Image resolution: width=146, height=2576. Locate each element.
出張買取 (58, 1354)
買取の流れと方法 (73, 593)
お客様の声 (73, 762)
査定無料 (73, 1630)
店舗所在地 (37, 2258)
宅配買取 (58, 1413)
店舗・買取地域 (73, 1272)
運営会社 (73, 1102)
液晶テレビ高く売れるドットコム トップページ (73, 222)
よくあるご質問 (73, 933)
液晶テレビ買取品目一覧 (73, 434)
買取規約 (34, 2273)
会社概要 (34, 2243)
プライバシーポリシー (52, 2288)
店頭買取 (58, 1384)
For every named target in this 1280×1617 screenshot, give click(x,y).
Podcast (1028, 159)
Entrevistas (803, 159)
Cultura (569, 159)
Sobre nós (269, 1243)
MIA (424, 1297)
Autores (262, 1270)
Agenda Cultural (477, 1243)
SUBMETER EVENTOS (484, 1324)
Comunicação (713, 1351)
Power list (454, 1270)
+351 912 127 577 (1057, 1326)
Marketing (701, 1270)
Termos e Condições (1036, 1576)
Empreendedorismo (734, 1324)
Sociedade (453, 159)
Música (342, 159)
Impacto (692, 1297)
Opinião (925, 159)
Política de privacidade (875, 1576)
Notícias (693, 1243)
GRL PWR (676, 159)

::::::::

AIM OF THE EXERCISE =
Could you reproduce every entry above exactly as written?

ANSWER TO THE EXERCISE =
Image resolution: width=146, height=2576. Locate each element.
出張買取 (58, 1354)
買取の流れと方法 (73, 593)
お客様の声 (73, 762)
査定無料 (73, 1630)
店舗所在地 (37, 2258)
宅配買取 (58, 1413)
店舗・買取地域 (73, 1272)
運営会社 (73, 1102)
液晶テレビ高く売れるドットコム トップページ (73, 222)
よくあるご質問 (73, 933)
液晶テレビ買取品目一覧 (73, 434)
買取規約 (34, 2273)
会社概要 (34, 2243)
プライバシーポリシー (52, 2288)
店頭買取 (58, 1384)
For every named target in this 1280×1617 screenshot, give click(x,y).
Podcast (1028, 159)
Entrevistas (803, 159)
Cultura (569, 159)
Sobre nós (269, 1243)
MIA (424, 1297)
Autores (262, 1270)
Agenda Cultural (477, 1243)
SUBMETER EVENTOS (484, 1324)
Comunicação (713, 1351)
Power list (454, 1270)
+351 912 127 577 (1057, 1326)
Marketing (701, 1270)
Termos e Condições (1036, 1576)
Empreendedorismo (734, 1324)
Sociedade (453, 159)
Música (342, 159)
Impacto (692, 1297)
Opinião (925, 159)
Política de privacidade (875, 1576)
Notícias (693, 1243)
GRL PWR (676, 159)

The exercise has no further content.